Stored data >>
= = = =
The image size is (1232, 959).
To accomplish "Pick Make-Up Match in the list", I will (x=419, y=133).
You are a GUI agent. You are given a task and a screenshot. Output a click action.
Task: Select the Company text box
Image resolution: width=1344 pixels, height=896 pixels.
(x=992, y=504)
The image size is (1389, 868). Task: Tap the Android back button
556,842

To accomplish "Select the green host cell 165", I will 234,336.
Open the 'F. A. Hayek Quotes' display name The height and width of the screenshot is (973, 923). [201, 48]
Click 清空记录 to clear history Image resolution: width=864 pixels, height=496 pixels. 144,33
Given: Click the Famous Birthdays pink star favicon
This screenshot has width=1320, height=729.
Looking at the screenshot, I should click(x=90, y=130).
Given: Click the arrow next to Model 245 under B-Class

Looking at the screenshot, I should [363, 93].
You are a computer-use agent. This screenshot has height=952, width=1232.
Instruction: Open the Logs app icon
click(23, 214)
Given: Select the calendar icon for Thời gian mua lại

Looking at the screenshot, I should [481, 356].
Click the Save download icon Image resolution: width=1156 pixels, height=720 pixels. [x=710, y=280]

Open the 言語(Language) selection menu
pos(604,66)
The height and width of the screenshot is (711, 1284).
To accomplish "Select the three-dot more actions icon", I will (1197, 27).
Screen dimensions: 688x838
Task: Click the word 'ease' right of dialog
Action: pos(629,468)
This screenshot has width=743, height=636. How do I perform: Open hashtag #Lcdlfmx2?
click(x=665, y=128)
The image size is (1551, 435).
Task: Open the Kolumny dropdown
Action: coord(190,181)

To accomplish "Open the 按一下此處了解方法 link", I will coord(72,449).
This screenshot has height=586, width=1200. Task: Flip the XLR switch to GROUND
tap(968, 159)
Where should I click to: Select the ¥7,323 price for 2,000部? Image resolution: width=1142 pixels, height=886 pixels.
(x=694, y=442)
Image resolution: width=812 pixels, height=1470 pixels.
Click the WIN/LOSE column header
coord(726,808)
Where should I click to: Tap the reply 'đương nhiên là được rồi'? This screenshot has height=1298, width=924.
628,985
= = = =
Reproduce the records above exactly, starting with the line that contains "Open the 言語(Language) selection menu" and ending with the last line.

Open the 言語(Language) selection menu
pos(604,66)
The height and width of the screenshot is (711, 1284).
To accomplish "Select the three-dot more actions icon", I will (1197, 27).
Screen dimensions: 688x838
Task: Click the word 'ease' right of dialog
Action: pos(629,468)
This screenshot has width=743, height=636. How do I perform: Open hashtag #Lcdlfmx2?
click(x=665, y=128)
The image size is (1551, 435).
Task: Open the Kolumny dropdown
Action: coord(190,181)

To accomplish "Open the 按一下此處了解方法 link", I will coord(72,449).
This screenshot has height=586, width=1200. Task: Flip the XLR switch to GROUND
tap(968, 159)
Where should I click to: Select the ¥7,323 price for 2,000部? Image resolution: width=1142 pixels, height=886 pixels.
(x=694, y=442)
Image resolution: width=812 pixels, height=1470 pixels.
Click the WIN/LOSE column header
coord(726,808)
Where should I click to: Tap the reply 'đương nhiên là được rồi'? This screenshot has height=1298, width=924.
628,985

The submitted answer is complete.